Twitter said it removes 1 million spam accounts each day in a call with executives Thursday during a briefing that aimed to shed more light on the company’s fake and bot accounts as it tussles with Elon Musk over “spam bots.”

Twitter said it removes 1 million spam accounts each day in a call with executives Thursday during a briefing that aimed to shed more light on the company’s fake and bot accounts as it tussles with Elon Musk over “spam bots.”

The Tesla CEO, who has offered to buy Twitter for $44 billion, has threatened to walk away from the deal if the company can’t show that less than 5% of its daily active users are automated spam accounts.

Musk has argued, without presenting evidence, that Twitter has significantly underestimated the number of these “spam bots” — automated accounts that typically promote scams and misinformation — on its service.

Twitter said on the call that the spam accounts represent well below 5% of its active user base each quarter.
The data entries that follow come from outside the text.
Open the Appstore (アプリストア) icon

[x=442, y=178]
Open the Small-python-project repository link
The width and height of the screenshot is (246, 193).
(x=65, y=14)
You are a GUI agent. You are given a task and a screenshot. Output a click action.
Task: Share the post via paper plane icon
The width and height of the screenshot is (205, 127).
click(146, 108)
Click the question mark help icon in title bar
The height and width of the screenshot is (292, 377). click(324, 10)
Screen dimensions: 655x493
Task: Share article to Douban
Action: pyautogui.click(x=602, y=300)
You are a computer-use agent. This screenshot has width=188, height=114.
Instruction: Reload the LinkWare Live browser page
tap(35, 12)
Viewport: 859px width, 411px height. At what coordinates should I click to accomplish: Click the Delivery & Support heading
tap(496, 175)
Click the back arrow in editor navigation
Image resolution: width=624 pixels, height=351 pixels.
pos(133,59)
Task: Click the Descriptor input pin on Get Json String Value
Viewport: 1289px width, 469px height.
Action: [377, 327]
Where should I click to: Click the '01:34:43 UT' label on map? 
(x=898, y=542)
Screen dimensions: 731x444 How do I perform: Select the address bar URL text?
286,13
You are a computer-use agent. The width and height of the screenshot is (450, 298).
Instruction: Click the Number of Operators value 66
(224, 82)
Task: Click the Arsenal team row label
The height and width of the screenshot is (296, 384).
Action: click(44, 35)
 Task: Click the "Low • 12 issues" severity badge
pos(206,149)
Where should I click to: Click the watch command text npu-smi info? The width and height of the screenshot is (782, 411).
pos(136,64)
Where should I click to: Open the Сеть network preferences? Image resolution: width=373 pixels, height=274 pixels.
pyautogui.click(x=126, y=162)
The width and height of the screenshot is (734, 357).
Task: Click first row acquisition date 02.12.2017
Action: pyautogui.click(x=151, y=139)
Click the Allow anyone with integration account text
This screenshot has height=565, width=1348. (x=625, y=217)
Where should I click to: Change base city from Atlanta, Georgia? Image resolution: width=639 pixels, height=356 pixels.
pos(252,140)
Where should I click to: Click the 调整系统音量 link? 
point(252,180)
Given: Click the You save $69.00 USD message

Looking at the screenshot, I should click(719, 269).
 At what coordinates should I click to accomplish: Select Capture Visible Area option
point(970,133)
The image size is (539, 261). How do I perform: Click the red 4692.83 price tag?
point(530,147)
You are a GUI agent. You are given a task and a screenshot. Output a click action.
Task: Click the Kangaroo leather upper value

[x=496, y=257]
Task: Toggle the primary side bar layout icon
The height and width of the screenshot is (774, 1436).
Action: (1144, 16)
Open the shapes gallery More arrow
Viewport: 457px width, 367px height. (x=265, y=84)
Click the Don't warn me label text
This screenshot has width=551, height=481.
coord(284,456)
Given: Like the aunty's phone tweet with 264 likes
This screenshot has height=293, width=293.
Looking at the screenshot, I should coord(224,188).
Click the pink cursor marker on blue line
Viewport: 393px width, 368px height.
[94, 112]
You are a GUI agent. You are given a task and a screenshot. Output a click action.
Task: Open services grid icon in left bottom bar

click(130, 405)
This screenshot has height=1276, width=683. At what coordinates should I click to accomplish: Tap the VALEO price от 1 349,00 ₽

To calculate how many accounts are malicious spam, Twitter said it reviews “thousands of accounts” sampled at random, using both public and private data such as IP addresses, phone numbers, geolocation and how the account behaves when it is active, to determine whether an account is real.

Private data, which isn’t available publicly and thus not in the data “firehose” that was given to Musk, includes IP addresses, phone numbers and location. Twitter said such private data helps avoid misidentifying real accounts as spam.

Fake social media accounts have been problematic for years. Advertisers rely on the number of users provided by social media platforms to determine where they will spend money. Spam bots are also used to amplify messages and spread disinformation. But Twitter noted in the call that not all automated accounts are malicious bots. Last year, it came out with a label for automated accounts to identify what the company calls “good bots” — such as accounts that send news, health or weather updates, for instance.

The problem of fake accounts is well-known to Twitter and its investors. The company has disclosed its bot estimates to the U.S. Securities and Exchange Commission for years, while also cautioning that its estimate might be too low.

Last month, Twitter offered Musk access to its “firehose” of raw data on hundreds of millions of daily tweets, according to multiple reports at the time, though neither the company nor Musk confirmed this.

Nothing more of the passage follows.